More and more, my Soul informs me that so much of life is bullshit. I have come to understand that perception is faulty and much of what we perceive is not real or true but is a product of our beliefs. This writing is an inquiry into information, truth, perception, and reality (both socially constructed and universal). I want to warn you that I have more questions than answers. Yet, paradoxically, it seems understanding evolves even from unanswered questions.
Truth - the body of real things, events, and facts: actuality.
I should tell you that I like words and using them with precision. When I looked up the definition of the word information, I was surprised because I thought I knew what information is. But, the Merriam-Webster Dictionary says something is “information” when it includes the qualities of being factual, can be measured or validated, and is therefore true.
Perception – awareness of something being as such.
If that’s the case, what do we call all the stimuli that bombard us every moment of every day? We perceive things through our senses. Incoming stimuli reach our eyes and ears, or we may smell, taste, or touch a stimulus. Then, our brains try to make sense of it. Because a stimulus appears to us through our senses, does that make it real, and therefore true? How do we decipher what truth is – and is not?
According to Merriam-Webster’s definition of information, the mass of stimuli coming at us every day cannot all be defined as information. So, what is it? Mis- or dis- information? Lies? Fantasies? Delusions? Hallucinations?
Reality - the quality or state of occurring or existing in actuality.
To my mind, most of what we call reality is consensual. If I were to interview every person in the United States and ask them, “Today, what is the color of the grass in my front yard?” Most would say, “It is green,” given they are not color blind, nor psychotic.
Social Construct – an idea that has been created and accepted
by the people in a society.
If I am the only person in the country who fully believes the grass is orange, does that make it real, or true, or am I psychotic, or just rebelliously contrarian? Those who agree to the greenness of my grass have created a social construction of reality. Language is a construct, too. “Yes, we all agree, and we call the color of your grass “green.”
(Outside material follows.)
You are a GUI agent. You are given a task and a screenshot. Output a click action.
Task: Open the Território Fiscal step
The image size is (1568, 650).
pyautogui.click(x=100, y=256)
Universal Truth – a truth is considered universal if it is logically valid
in and beyond all times and places.
Are there some truths that are not socially constructed? I would say there definitely are some universal truths. For example, impermanence is the number one inescapable fact of life. Our bodies age and decay. We eventually die, as will everyone else. Human life is brief. And because life is impermanent, everyone suffers loss. We lose people we love; our own good health diminishes. That is true of every human being who ever lived and whoever will live.
I don’t know about you, but reality feels so fragile to me because we each perceive reality through the lens of our experience. We each have a perspective. That’s why I think buying into someone else’s perspective without testing the truth of it often leads to bullshit. It’s like this. If my sunglasses are tinted blue, my view of the sunset will be similar but different from your view of the sunset behind your amber sunglasses. Our perceptions are formed by what and under what circumstances we perceive. You may insist that the sky was tinged a golden color while I did not see gold but a gorgeous blue-violet sky. Someone else not wearing sunglasses will have seen a completely different set of colors in the sunset. Are we all correct?
Back to social constructs. Let’s consider the social construction of feminine gender roles – that’s something I know a little bit about. In this construct, women should be thin, sweet, accommodating, polite, and nurturing. If you buy into that construct, you behave in ways that express and confirm what it means to you to be a woman. If there is any part of you that does not fit neatly into that social construction, you feel ‘less than’ and ‘not enough.’ Dare I say, “damaged?” My question is this, “Who doesn’t feel like they don’t completely fit the bill?” I don’t know one woman who is confident they entirely fit that very limited construction of feminine gender roles.
So, what’s the purpose of the social construction of feminine gender roles, anyway? What’s the purpose of any construct? Well, constructs help us to feel safe because we know what’s expected, and the closer we are to the agreed upon construct, the more accepted we feel. Social constructs help us to make sense of the world…but just because there is majority consensus (particularly, among the patriarchy), does consensus actually make this construct true? For me, the answer is “no.” Constructs, simply by their nature, are self-limiting. If a woman is not especially polite or accommodating, does that make her an unfeminine woman? Is she something other than a woman? I’m calling bullshit on that idea.
Having worked with so many teen girls with body image dissatisfaction, eating disorders, anxiety, and depression, I realize their struggles are a symptom of a deeper issue. I feel angry with our society that causes these girls to have spent even one minute of their time buying into such a limited construction of femininity and themselves that causes them to feel badly about themselves. Why? Because a social construction of reality does not necessarily make it the truth!
When we label people, other sentient beings, and things, we are trying to establish understanding and order. But by doing so, we create a limit. Language is limiting. It’s amazing we understand each other at all. Nonetheless, by naming and labeling, we also create a hierarchy and a system of approval/disapproval or acceptance/rejection of those who are like/unlike us.